Conti was the top gainer for ransomware operations in 2021, with an estimated $180m. Conti mainly targets financial documents, clients, accounting, and projects. It usually looks for backup servers within the compromised network and encrypts them.
A source code analysis conducted by CyberArk concluded that organizations could use the leaked Conti data to ensure phishing protection for themselves. The leaked data included 12 Git repositories of internal Conti software, and most of these appeared to be open-source software. The Conti leak is a rich resource for cybersecurity researchers to track down the group and its operators.
Mobile Apps Leaking Sensitive User Data
A misconfiguration of back-end cloud databases has caused several mobile applications with millions of downloads to leak sensitive user data. The security vendor – Check Point, conducted a three-month study and found that over 2100 mobile applications had their Firebase back-end exposed owing to misconfigurations. The investigation began with a query on VirusTotal for mobile apps communicating with the Firebase cloud database (as listed on the malware scanning service).
Check Point explained the vulnerability and said that developers often overlook cloud database configuration in their endeavor to harden applications against attacks. This leaves real-time databases exposed and open to anyone to access and exploit. The study found several applications guilty of cloud database misconfiguration. These include a logo design application and a South American e-commerce app, with over 10 million downloads each. They exposed the personal details of users and API gateway credentials, respectively. Some other applications found revealing user details were a bookkeeping app, a social audio platform (over five million downloads), and a dating app.
Cloud misconfigurations are a sign of inadequate policies, lack of awareness, security training, and anti-phishing solutions. While these lousy security practices can cause immense loss to an organization and its users, these misconfigurations can be remediated by a few clicks.
FTC Asks CafePress to Pay $500,000 to Victims of 2019 Breach
The customized merchandise platform CafePress underwent a data breach in 2019, which exposed millions of users’ email addresses and passwords. The adversaries had used this stolen information to trace 180,000 unencrypted social security numbers, some of which were eventually found on the dark web. While the data breach and its after-effects seem quite typical, CafePress’s anti-phishing protection measures were inadequate. Because of that, the Federal Trade Commission (FTC) has recently asked the platform to pay $500,000 as redressal to all the victims of the attack.

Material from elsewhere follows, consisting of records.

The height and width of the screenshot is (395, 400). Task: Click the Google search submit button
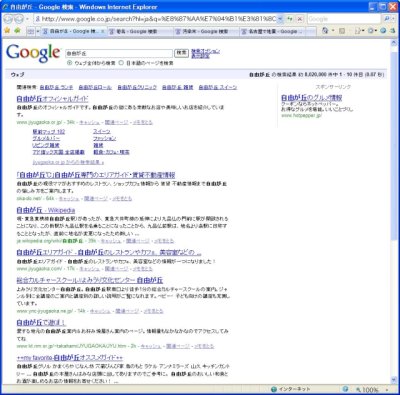pos(181,53)
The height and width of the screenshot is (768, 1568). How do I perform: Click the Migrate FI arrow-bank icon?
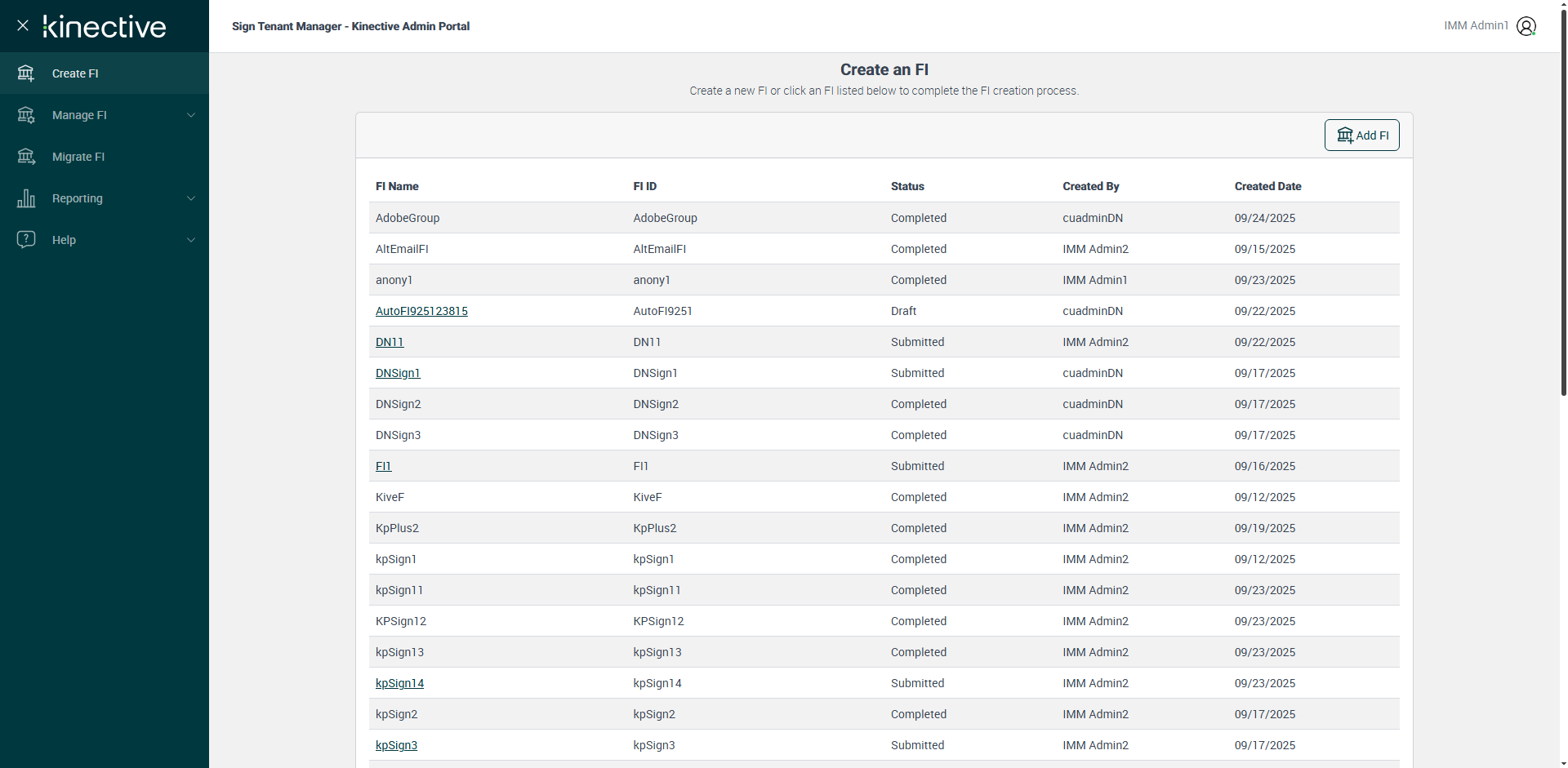(x=26, y=157)
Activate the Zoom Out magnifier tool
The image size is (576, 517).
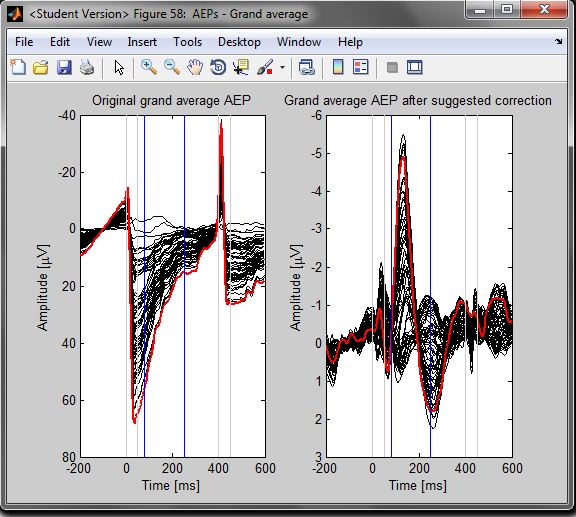tap(172, 68)
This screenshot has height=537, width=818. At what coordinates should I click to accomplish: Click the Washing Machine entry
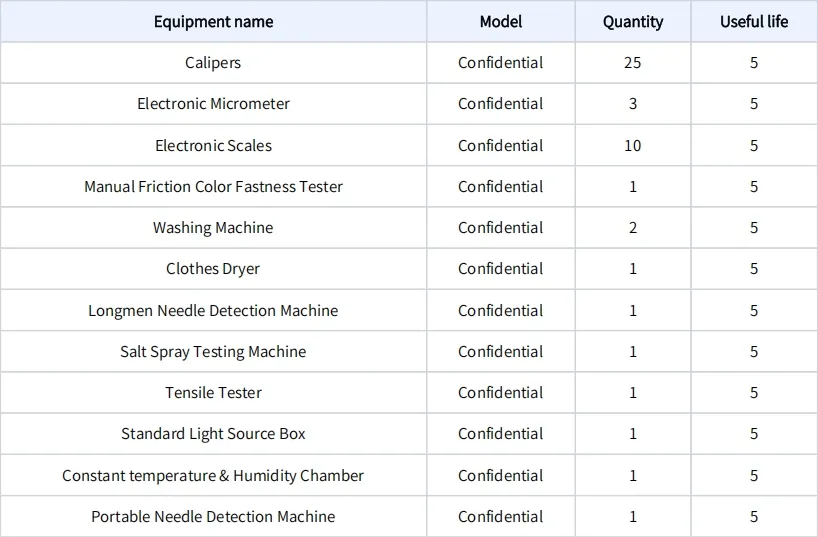213,228
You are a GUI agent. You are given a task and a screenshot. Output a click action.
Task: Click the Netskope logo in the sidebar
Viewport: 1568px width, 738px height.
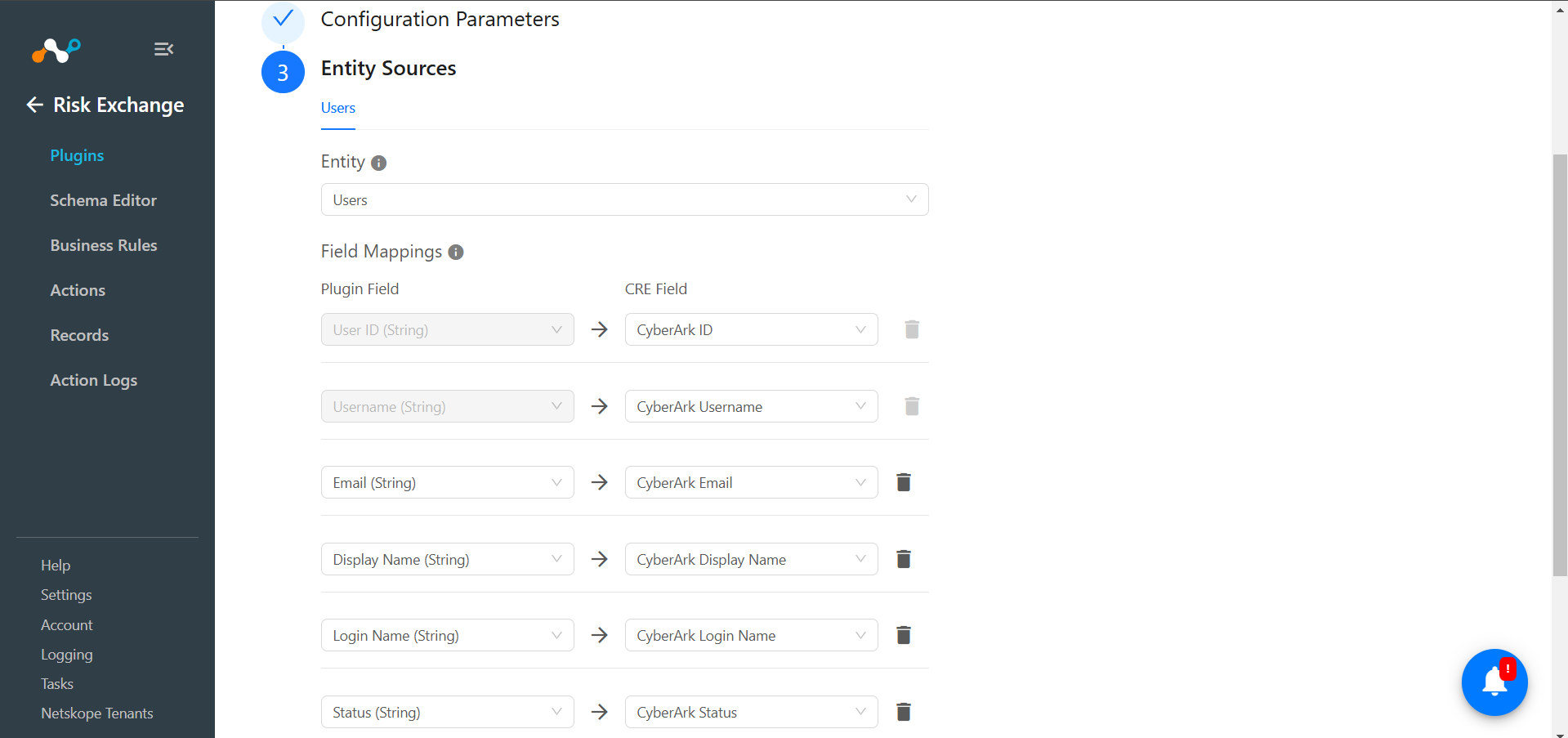(56, 50)
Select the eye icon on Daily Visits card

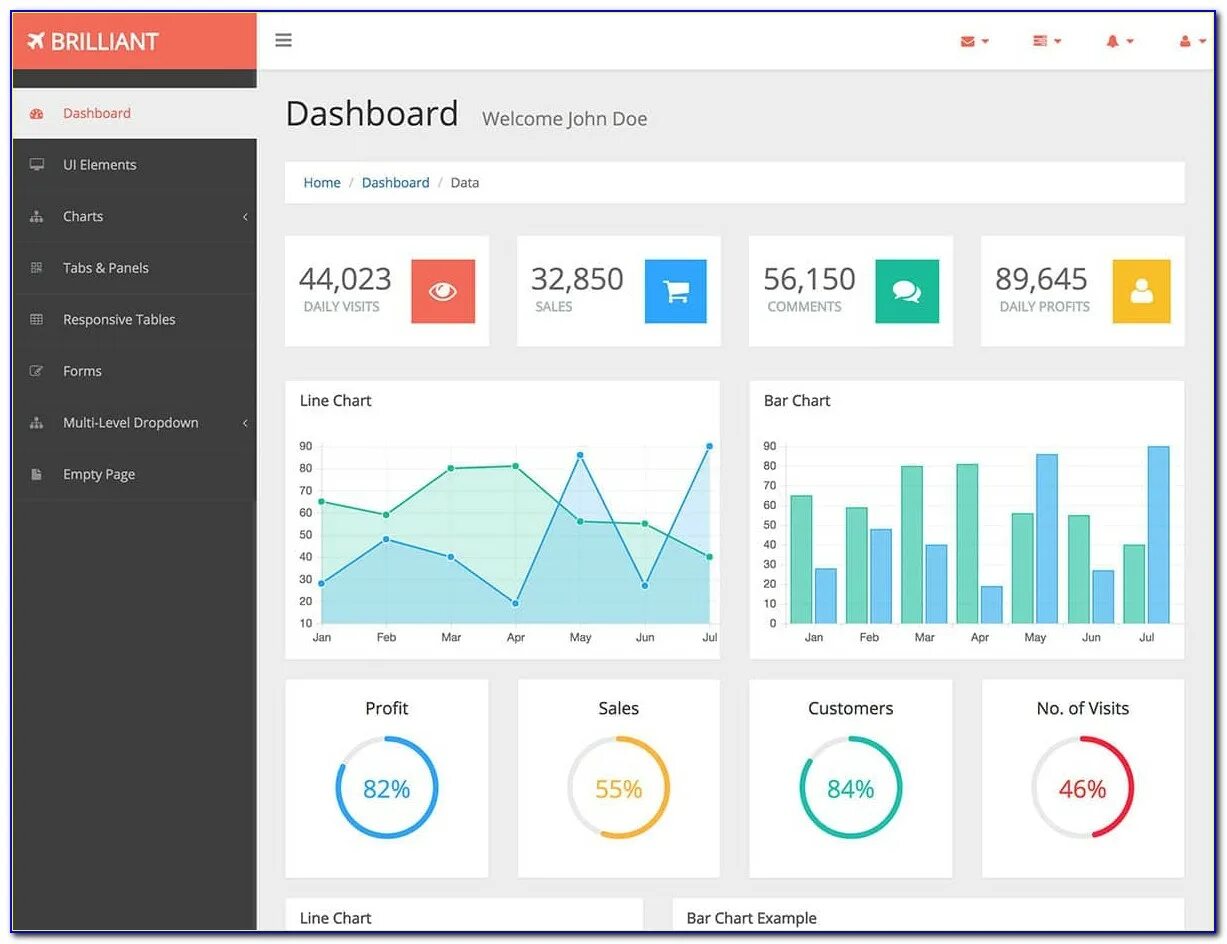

Reportedly, CafePress had known and ignored the security threats which triggered the 2019 breach. Further, the company had quietly patched the vulnerability and notified customers only a month later when the breach was publicly reported. FTC remarked that despite knowing that customers’ login credentials were highly unfit for use after the breach, CafePress did not ask its consumers to change passwords and facilitated login with the same hacked credentials.
Interestingly, this wasn’t the first time CafePress hid a security incident from its customers. This, and several other security noncompliances over the years have risked the customers of CafePress. The FTC’s charges on the company aim to compensate users for this loss of personal property.